> [What to do]
Among the entries below, extract exactly the lines that run from the one with "The height and width of the screenshot is (819, 1456). At" through the one with "Open three-dot menu", both ends included.

> [Records provided]
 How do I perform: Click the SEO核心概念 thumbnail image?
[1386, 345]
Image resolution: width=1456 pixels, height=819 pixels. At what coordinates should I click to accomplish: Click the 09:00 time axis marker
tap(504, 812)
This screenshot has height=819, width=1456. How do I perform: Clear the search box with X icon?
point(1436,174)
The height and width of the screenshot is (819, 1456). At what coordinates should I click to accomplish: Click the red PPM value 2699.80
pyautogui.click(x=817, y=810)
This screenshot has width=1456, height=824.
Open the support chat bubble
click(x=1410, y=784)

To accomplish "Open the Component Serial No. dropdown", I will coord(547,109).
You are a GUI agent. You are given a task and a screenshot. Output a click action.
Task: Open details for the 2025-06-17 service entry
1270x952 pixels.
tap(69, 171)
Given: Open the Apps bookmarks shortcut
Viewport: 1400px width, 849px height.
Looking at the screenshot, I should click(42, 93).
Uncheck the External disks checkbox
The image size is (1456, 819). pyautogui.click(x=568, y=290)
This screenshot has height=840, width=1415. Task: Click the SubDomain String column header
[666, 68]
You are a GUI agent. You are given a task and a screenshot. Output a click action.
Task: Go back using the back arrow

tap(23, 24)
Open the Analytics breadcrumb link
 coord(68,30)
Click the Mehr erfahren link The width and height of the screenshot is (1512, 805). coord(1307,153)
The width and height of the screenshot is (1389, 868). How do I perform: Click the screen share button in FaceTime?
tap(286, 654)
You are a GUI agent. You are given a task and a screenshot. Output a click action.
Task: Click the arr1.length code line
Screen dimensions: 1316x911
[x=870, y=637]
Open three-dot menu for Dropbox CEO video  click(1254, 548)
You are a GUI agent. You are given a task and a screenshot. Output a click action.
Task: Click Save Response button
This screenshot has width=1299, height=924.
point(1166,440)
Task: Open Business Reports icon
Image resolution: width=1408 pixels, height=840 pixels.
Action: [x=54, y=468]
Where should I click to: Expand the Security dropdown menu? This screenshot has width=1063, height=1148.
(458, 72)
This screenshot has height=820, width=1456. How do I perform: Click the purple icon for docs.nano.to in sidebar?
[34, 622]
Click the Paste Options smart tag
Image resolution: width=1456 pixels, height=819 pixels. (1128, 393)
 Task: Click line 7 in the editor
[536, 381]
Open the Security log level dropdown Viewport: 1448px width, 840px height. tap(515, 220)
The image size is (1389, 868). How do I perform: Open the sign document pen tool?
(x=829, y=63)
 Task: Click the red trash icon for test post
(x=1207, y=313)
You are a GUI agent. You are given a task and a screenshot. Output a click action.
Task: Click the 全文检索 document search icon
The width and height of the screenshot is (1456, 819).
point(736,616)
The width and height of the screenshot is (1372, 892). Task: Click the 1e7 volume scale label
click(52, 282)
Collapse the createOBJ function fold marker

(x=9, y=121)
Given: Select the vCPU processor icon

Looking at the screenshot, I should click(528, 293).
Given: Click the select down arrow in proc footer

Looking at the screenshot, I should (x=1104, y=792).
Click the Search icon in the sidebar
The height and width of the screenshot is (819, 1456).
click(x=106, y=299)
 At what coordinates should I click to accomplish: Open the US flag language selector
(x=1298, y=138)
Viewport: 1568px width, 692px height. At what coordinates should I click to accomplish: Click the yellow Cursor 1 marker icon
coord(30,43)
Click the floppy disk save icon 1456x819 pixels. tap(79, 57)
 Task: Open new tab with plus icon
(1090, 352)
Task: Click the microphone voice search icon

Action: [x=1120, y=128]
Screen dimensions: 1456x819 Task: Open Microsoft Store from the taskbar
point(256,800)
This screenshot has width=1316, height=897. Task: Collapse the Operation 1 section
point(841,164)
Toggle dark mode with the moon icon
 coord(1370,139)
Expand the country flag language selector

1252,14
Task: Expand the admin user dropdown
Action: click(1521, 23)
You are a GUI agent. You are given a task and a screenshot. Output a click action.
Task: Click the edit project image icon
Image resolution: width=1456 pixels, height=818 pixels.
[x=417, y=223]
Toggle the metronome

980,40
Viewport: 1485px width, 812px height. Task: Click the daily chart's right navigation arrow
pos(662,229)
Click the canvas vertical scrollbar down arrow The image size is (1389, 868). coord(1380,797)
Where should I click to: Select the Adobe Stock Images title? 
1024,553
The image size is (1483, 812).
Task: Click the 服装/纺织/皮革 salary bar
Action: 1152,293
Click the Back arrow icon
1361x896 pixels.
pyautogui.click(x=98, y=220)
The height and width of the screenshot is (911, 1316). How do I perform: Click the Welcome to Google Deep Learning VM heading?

> [Task result]
The height and width of the screenshot is (819, 1456). At what coordinates should I click to accomplish: Click the red PPM value 2699.80
pyautogui.click(x=817, y=810)
This screenshot has width=1456, height=824.
Open the support chat bubble
click(x=1410, y=784)

To accomplish "Open the Component Serial No. dropdown", I will coord(547,109).
You are a GUI agent. You are given a task and a screenshot. Output a click action.
Task: Open details for the 2025-06-17 service entry
1270x952 pixels.
tap(69, 171)
Given: Open the Apps bookmarks shortcut
Viewport: 1400px width, 849px height.
Looking at the screenshot, I should click(42, 93).
Uncheck the External disks checkbox
The image size is (1456, 819). pyautogui.click(x=568, y=290)
This screenshot has height=840, width=1415. Task: Click the SubDomain String column header
[666, 68]
You are a GUI agent. You are given a task and a screenshot. Output a click action.
Task: Go back using the back arrow

tap(23, 24)
Open the Analytics breadcrumb link
 coord(68,30)
Click the Mehr erfahren link The width and height of the screenshot is (1512, 805). coord(1307,153)
The width and height of the screenshot is (1389, 868). How do I perform: Click the screen share button in FaceTime?
tap(286, 654)
You are a GUI agent. You are given a task and a screenshot. Output a click action.
Task: Click the arr1.length code line
Screen dimensions: 1316x911
[x=870, y=637]
Open three-dot menu for Dropbox CEO video  click(1254, 548)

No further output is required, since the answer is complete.